Si trova a Roma nella cappella Contarelli, all’interno della chiesa San Luigi dei Francesi, non distante da piazza Navona; l’opera fu affidata a Caravaggio dopo una serie di vicissitudini che portarono allo sconforto i commissionari, che continuavano a vedere irrealizzato il progetto della cappella.
Per Merisi fu una vera e propria sfida: egli non aveva mai dipinto affreschi e l’incarico prevedeva, in teoria, proprio questa tecnica pittorica.
Però Caravaggio, che amava dipingere in studio e non in loco, decise di lavorare su tela, forse per non rischiare troppo in una sfida già difficile poiché l’opera era tre volte più grande delle tele che egli aveva dipinto fino a quel momento.
La storia la conosciamo tutti, Cristo irrompe in una stanza di riscossione delle gabelle e con la mano indica San Matteo.
La critica identifica l’apostolo nella persona che con la propria mano indica sé stesso quasi a dire : “Chi io?”, ma visionari più romantici preferiscono identificare San Matteo nell’unica figura che sembra non accorgersi di nulla, proprio perché avidamente intenta a contare il denaro.
Ed ecco che quella mano che sembrava indicare una persona che prendeva coscienza della vocazione sembri ora puntare un altro esclamando: “Chi lui?”.
Questo dipinto è passato alla storia anche per l’incredibile bellezza apportata dall’effetto della luce, che è dirompente, quasi divina.
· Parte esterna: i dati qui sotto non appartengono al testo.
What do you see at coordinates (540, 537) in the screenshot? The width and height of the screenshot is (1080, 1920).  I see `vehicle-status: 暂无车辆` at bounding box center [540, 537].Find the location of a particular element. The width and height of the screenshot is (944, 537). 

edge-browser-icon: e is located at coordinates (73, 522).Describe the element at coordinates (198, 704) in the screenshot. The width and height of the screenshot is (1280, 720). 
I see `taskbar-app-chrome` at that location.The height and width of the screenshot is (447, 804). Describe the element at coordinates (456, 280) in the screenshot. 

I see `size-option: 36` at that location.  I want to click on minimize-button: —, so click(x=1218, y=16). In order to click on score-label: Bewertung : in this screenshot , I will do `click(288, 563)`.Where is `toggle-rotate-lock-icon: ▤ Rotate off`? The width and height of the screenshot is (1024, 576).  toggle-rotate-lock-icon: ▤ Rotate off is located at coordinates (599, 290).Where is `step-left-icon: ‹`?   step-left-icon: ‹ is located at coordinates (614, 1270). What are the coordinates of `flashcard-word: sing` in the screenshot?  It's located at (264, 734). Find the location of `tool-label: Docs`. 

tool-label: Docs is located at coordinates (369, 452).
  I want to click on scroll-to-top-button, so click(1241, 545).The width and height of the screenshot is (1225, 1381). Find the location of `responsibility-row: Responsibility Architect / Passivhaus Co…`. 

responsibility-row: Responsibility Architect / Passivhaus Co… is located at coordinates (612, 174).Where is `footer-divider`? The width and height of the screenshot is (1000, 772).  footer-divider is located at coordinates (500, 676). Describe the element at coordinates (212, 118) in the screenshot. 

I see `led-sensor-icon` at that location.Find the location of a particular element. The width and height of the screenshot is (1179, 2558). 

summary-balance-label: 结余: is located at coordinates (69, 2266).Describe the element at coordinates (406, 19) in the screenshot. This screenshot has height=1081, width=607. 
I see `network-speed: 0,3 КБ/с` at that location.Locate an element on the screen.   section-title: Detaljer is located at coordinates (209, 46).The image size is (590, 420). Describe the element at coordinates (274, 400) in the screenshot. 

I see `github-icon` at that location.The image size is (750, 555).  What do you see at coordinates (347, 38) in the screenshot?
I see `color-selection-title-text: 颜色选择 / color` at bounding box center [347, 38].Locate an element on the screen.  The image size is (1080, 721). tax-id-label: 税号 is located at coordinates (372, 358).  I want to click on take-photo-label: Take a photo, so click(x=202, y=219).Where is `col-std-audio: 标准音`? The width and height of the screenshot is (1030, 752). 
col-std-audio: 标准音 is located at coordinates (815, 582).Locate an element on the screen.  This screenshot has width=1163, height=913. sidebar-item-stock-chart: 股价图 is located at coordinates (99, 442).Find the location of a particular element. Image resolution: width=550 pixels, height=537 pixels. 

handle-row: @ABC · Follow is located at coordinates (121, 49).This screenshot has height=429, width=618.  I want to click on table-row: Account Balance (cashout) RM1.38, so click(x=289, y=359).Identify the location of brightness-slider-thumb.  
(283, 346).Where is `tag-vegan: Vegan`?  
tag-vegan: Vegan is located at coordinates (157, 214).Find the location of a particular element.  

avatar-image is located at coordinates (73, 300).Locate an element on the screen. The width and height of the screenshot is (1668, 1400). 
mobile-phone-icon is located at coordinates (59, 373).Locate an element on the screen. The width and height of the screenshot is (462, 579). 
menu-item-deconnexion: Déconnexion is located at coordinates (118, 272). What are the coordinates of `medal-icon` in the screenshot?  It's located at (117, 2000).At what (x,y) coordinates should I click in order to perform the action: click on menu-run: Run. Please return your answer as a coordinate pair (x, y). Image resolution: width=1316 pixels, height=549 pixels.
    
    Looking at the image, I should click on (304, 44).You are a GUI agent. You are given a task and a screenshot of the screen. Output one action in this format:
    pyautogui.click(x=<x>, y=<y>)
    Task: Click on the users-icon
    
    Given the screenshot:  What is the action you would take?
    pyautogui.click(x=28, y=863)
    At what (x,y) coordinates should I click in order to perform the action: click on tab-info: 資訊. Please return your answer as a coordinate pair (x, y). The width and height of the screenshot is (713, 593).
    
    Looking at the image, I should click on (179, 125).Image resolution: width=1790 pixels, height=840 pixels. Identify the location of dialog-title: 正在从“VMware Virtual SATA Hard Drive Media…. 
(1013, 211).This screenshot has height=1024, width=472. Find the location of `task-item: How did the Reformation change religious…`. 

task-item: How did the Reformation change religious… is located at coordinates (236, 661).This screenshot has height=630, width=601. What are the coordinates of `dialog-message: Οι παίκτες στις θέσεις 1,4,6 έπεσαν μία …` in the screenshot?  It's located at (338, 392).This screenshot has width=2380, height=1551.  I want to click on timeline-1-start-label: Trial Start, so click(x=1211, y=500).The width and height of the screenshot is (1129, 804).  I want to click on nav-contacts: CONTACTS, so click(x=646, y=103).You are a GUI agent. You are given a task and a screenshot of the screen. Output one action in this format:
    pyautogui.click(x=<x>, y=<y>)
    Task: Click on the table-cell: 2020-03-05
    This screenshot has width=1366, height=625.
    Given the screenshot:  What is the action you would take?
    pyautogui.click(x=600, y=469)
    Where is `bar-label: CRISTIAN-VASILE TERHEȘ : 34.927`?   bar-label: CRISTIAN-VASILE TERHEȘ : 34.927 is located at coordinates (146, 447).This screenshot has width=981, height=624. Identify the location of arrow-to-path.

Essa entra nella stanza da una finestra nascosta ai nostri occhi; non proviene dagli infissi visibili e posizionati sopra Gesù: la luce squarcia il quadro in due e scende per illuminare i volti dei signori intenti a contare il denaro.
La posa delle persone sedute attorno a quel tavolo ricorda incredibilmente un altro dipinto del Caravaggio, ossia I bari, realizzato nel 1594, rendendo la tela unica nel suo genere, poichè un dipinto a tema sacro fu rappresentato utilizzando soggetti con movenze e abiti contemporanei.
Un occhio attento, inoltre, osserverà come la mano di Gesù Cristo sia la riproduzione speculare della mano michelangelesca de La creazione di Adamo dipinta nella Cappella Sistina; mentre l’intera posa del cristo potrebbe rifarsi all’affresco Il tributo realizzato da Masaccio nel 1425.
Il dipinto appartiene ad un trittico, realizzato per interno dal Merisi e situato sempre all’interno della stessa cappella, assieme a L’ispirazione di San Matteo e il Martirio di San Matteo.
Una piccola curiosità: questo è il solo posto al mondo dove è possibile ammirare tre dipinti di Caravaggio uno vicino all’altro, ancora collocati nel luogo in cui furono originalmente posizionati.